▶ _What is asked_
Reproduce the stretch of the mailing-list thread on code metrics from "None of this" through "go about it.", word for word.
— START Document section —
Re: [Openstack] Metrics around code

2011-10-19 Thread Aaron Lee
I think I missed the larger discussion around why these metrics are getting 
published. 

tl;dr metrics good; these metrics, maybe not so good

My worry about publishing number of commits by author is that it could make 
Gerrit, and our current review process a mess. I agree that smaller commits are 
better, but do not play well with the Gerrit workflow(in particular if a commit 
that has dependancies within the same branch is rejected, the entire branch has 
to be redone). My other fear is with pointless bickering(however good natured 
it may be) about who committed what(we've already seen it, looks strange to me 
to see Jenkins up there).

I don't know if something similar would happen with the bug database, but I 
would hate to see people touching bugs just to get counted. The problem with 
software development metrics is that programers optimize processes for a 
living. When presented with a metric they will often subconsciously optimize 
for it. 

None of this is original ideas to me, I've heard this argument against software 
metrics many times before. The given solution is to pick a metric that has a 
tangible meaning to your end users. Taken to the extreme you end up where the 
Lean Startup movement is; pick something measurable(time to allocate an IP), 
make a hypothesis(your patch), push it to half your users and observe the 
results(A/B testing).

I really appreciate the desire to measure the project, I just don't think this 
is the best way to go about it.

thanks,
Aaron

On Oct 19, 2011, at 6:30 AM, Rohit Karajgi wrote:

 I agree with the HTML report, and this report can be published onto OpenStack 
 Jenkins for world readability. We have some similar metrics for bugs. The 
 following metrics can be easily pulled from Launchpad's bug database using 
 the python-launchpadlib api.
 
 1. Bug Distribution - By Status 
 2. Bug Distribution - By Importance 
 3. Bug Distribution - By Milestone 
 4. Bug Distribution - By Bug owners 
 5. Bug Distribution - By Fixed-by 
 6. # of times a file was modified 
 7. # of lines modified per file
 
 #6 and #7 specifically can be quite useful to identify those modules that can 
 be good targets for unit tests.
 
 Cheers,
 Rohit
 
 -Original Message-
 From: openstack-bounces+rohit.karajgi=vertex.co...@lists.launchpad.net 
 [mailto:openstack-bounces+rohit.karajgi=vertex.co...@lists.launchpad.net] On 
 Behalf Of Thierry Carrez
 Sent: Wednesday, October 19, 2011 3:04 PM
 To: openstack@lists.launchpad.net
 Subject: Re: [Openstack] Metrics around code
 
 Stefano Maffulli wrote:
 You'll find there also the implementation details to answer the
 question:
 
Who commited to an OpenStack repo, how many times in the past 30
days?
— END Document section —
— START Data lines —
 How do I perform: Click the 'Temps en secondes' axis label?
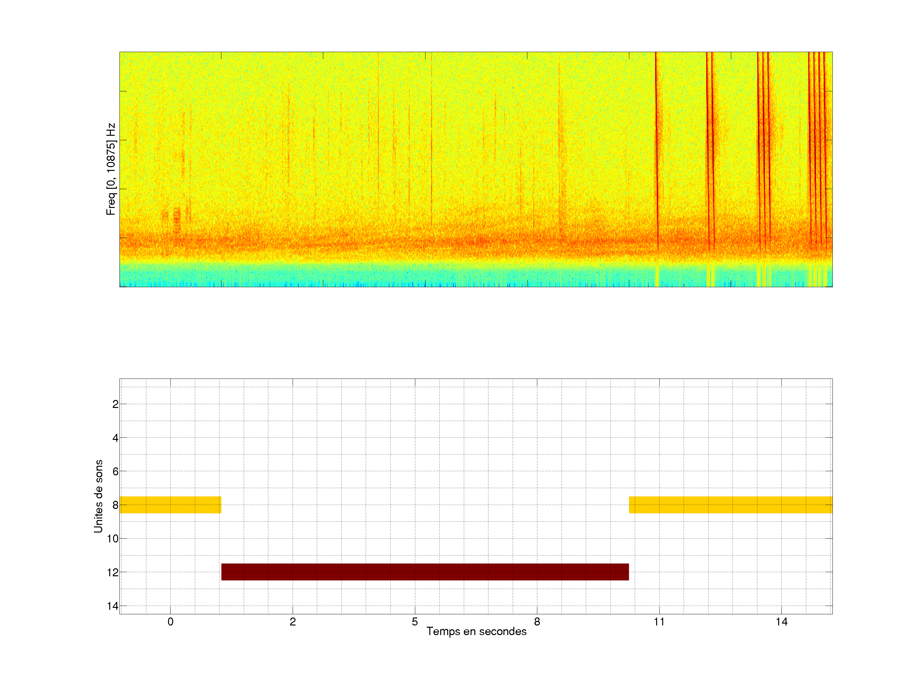coord(476,631)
— END Data lines —
▶ _Worked answer_
None of this is original ideas to me, I've heard this argument against software 
metrics many times before. The given solution is to pick a metric that has a 
tangible meaning to your end users. Taken to the extreme you end up where the 
Lean Startup movement is; pick something measurable(time to allocate an IP), 
make a hypothesis(your patch), push it to half your users and observe the 
results(A/B testing).

I really appreciate the desire to measure the project, I just don't think this 
is the best way to go about it.